FedUPL: unbiased prototype learning via lightweight feature decoupling and dual-classifier heads in heterogeneous federated learning
摘要
Recently, Heterogeneous Federated Learning (HtFL) has become a key paradigm for handling diverse model architectures and non-IID data across clients. Prototype-based methods, which share lightweight class prototypes to reduce communication costs, have attracted increasing attention. However, existing approaches suffer from “prototype contamination”—local prototypes uploaded by clients often carry client-specific biases, leading to suboptimal global aggregation and degraded local performance. To address this issue, we propose FedUPL, a novel HtFL framework that integrates a lightweight feature decoupling model (DM) and dual-classifier heads (DCH). The DM dynamically generates personalized and generalizable vectors to decompose extracted features into client-specific and globally shareable components, enabling unbiased prototype construction for global sharing.
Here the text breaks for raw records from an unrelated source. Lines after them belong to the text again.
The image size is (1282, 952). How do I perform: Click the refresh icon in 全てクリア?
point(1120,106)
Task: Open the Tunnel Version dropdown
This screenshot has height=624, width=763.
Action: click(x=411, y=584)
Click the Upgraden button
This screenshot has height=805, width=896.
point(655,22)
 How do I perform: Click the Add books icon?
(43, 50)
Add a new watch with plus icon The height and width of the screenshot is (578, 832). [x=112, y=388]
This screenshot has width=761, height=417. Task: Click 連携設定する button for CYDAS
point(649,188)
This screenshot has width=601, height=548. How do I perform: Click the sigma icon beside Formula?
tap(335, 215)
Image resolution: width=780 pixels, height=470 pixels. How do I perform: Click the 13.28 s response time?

The DCH further separates local task optimization from global alignment through dedicated pathways without mutual interference, while a contrastive loss guides the decoupling process through global–local prototype constraints. Experiments on four benchmark datasets (Cifar10, Cifar100, Flowers102, and Tiny-ImageNet) demonstrate that FedUPL outperforms nine state-of-the-art methods, with the highest accuracy improvement reaching 4.89%. It also maintains a 5.2% advantage in fully heterogeneous scenarios while preserving the inherent communication efficiency of prototype-based approaches.